→ Task to carry out: Repeat exactly, and only, the lines from the one holding "The image size is (756, 400)." through the last line of the records below.

→ Data for the task:
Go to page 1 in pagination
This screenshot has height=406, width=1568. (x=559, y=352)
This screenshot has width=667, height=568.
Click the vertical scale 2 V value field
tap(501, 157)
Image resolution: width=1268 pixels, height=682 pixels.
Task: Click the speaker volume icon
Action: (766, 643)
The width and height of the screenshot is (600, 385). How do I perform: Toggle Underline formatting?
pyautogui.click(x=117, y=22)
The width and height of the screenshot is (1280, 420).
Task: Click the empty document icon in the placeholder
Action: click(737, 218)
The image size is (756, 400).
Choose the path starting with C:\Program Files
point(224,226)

→ Output for this exercise:
The image size is (756, 400).
Choose the path starting with C:\Program Files
point(224,226)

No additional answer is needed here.